Screenshot der Ubuntu Community-Webseite
Ubuntu-Community: Tausende Mitglieder auf der ganzen Welt bauen UbuntuBild: www.ubuntu.com

Der Gemeinschaftsaspekt ist Teil der Ubuntu-Idee: Ubuntu als Frontalangriff auf die "Digital Divide" – der digitale Graben, der benachteiligte Gemeinschaften weltweit vom Zugang zur Informationswelt trennt.

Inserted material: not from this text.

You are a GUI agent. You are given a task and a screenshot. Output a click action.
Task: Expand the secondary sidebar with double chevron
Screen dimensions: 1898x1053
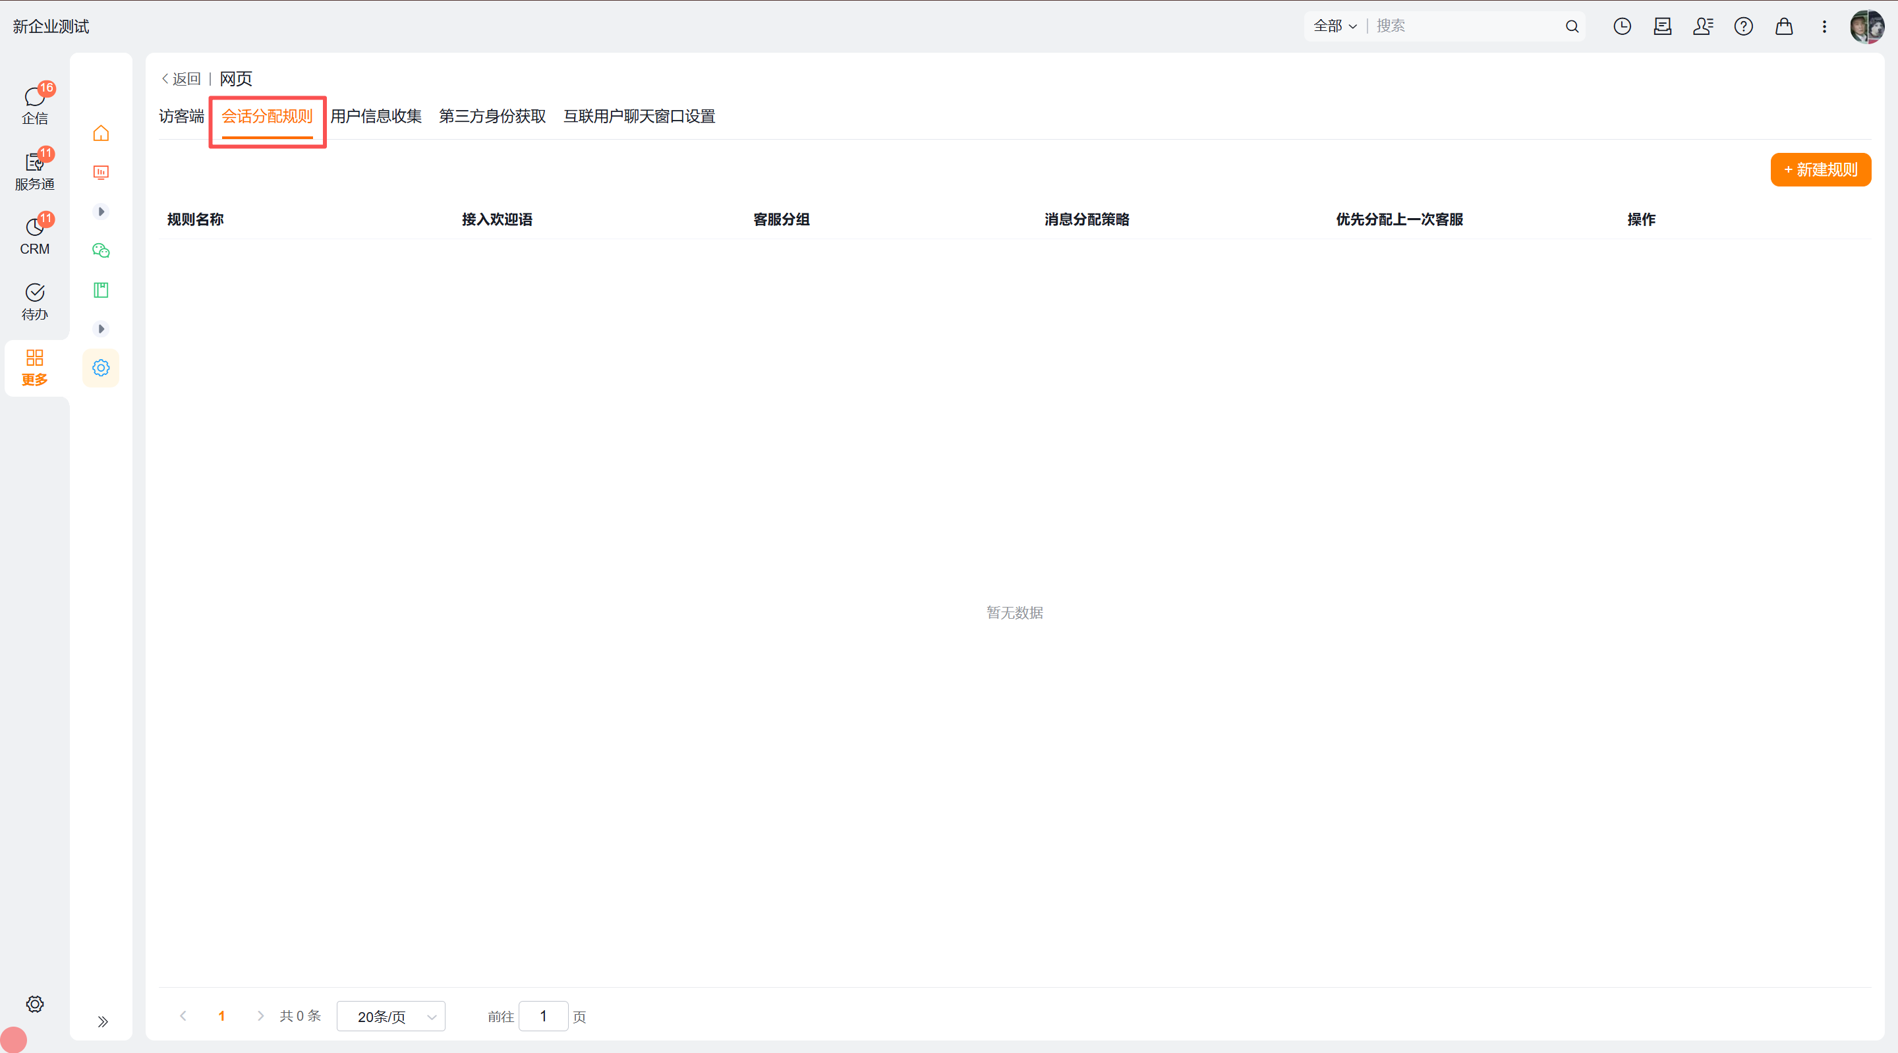point(102,1021)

Doch während Ubuntu im Linux-Bereich zum führenden Herausforderer für den Monopolisten Microsoft geworden ist, hapert es bei der Umsetzung der Ideale bisweilen, gibt Gerry Carr von Canonical zu: "Der Anteil von Frauen am Ubuntu-Projekt ist viel zu niedrig. Wir arbeiten intensiv daran, das zu ändern." Das Projektteam von Ubuntu-Women.org soll sich federführend darum kümmern. Laut deren Zahlen sind nur 2,4 Prozent der Ubuntu-Freiwilligen Frauen – im kommerziellen Softwarebereich ist der Anteil über zehnmal höher. Für die Ubuntu-Idealisten bleibt einiges zu tun.